# Pharmaceutical LLM RAG

##### In this notebook we are testing the following models to analyze the performance of answering different pharmaceutical question:
 - Asi mini
 - Llama 3(locally)
 - ChatGPT 3.5

For each model a langchain is built to give the models context of different drugs but we are also testing the models without RAG to analyse the performance.

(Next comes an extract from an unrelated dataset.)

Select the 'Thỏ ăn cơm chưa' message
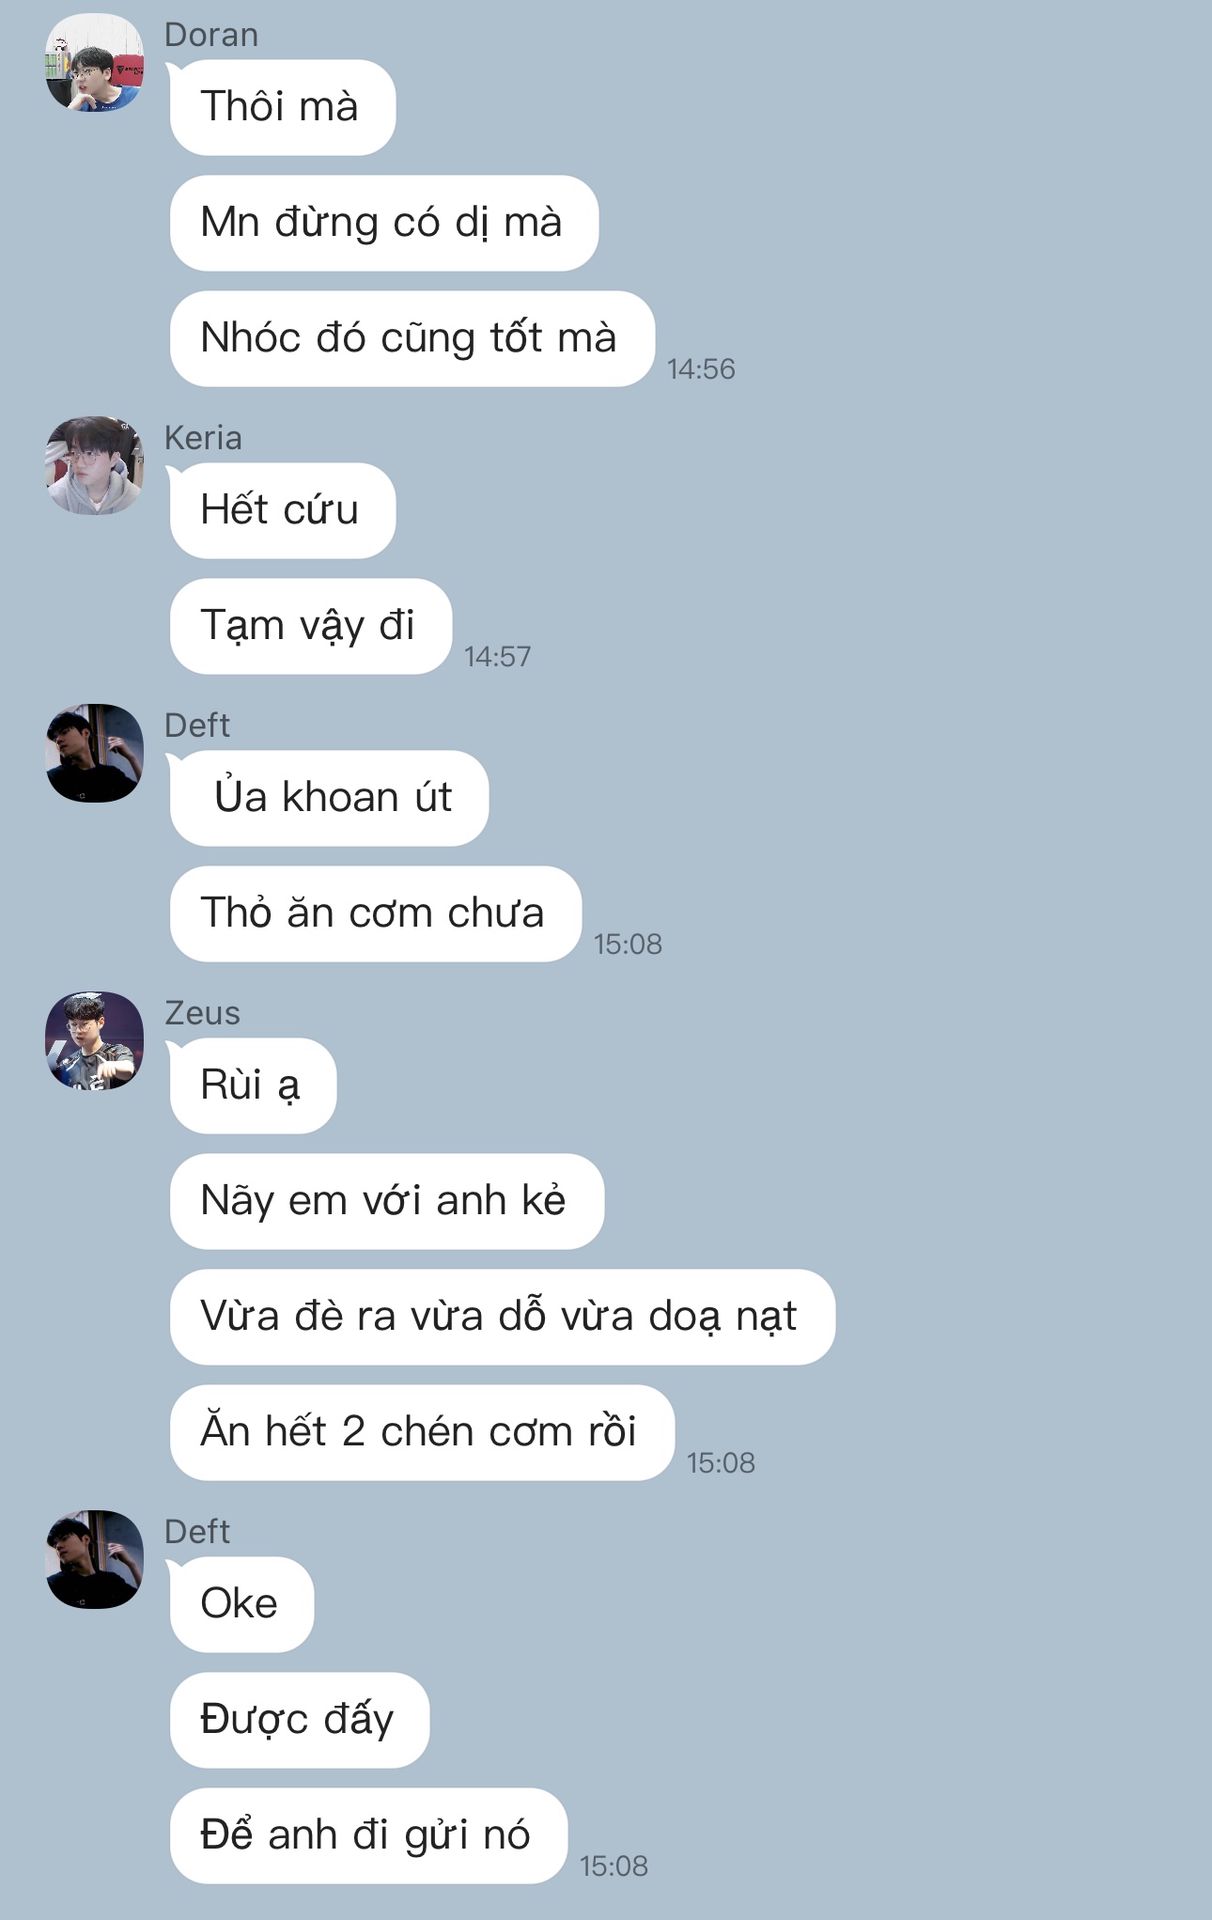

For testing **Giskard** is used to generate from pdfs questions and answers which are going to be compared against the output of the models mentioned above. Giskard used GPT 3.5 to analyse Asi mini and Llama 3, and GPT 4 to analyse GPT 3.5

Afterwards query translations are used for one of the models(Asi mini) to see how it enhances the performance of the given tasks. The following querry translations methods are used:
- Multi query
- RAG-Fusion
- Decomposition
- Step Back
- HyDE

##### Imports & Variables

In [1]:
import os
import requests
import pandas as pd

from operator import itemgetter
from pathlib import Path

from langchain_openai import OpenAIEmbeddings
from langchain_openai.chat_models import ChatOpenAI
from langchain_ollama import OllamaLLM 
from langchain_community.vectorstores import Chroma
from langchain_community.document_loaders import PyPDFLoader
from langchain.prompts import ChatPromptTemplate
from langchain.load import dumps, loads
from langchain.text_splitter import RecursiveCharacterTextSplitter
from langchain_core.prompts import FewShotChatMessagePromptTemplate
from langchain_core.runnables import RunnableLambda
from langchain_core.output_parsers import StrOutputParser

import giskard
from giskard.rag import KnowledgeBase
from giskard.rag import generate_testset
from giskard.rag import evaluate
from giskard.rag import QATestset
from giskard.rag.question_generators import ComplexQuestionsGenerator

from dotenv import load_dotenv
load_dotenv()

ASI_ONE_KEY = os.getenv("ASI_ONE_KEY")

In [2]:
PDF_PATH = "pdfs_100"
VECTORSTORE_PATH = "./chroma_db_100"
TESTSET_PATH = "test-set-100.jsonl"

MODEL = "asi1-mini"
MODEL_LLAMA3 = "llama3"
MODEL_CHATGPT_3_5 = "gpt-3.5-turbo"

SEARCH_KWARGS = 3
NUM_QUESTIONS = 30

### Pre-processing ###

In [3]:
full_documents = []

pdf_folder = Path(PDF_PATH)
pdf_files = list(pdf_folder.glob("*.pdf"))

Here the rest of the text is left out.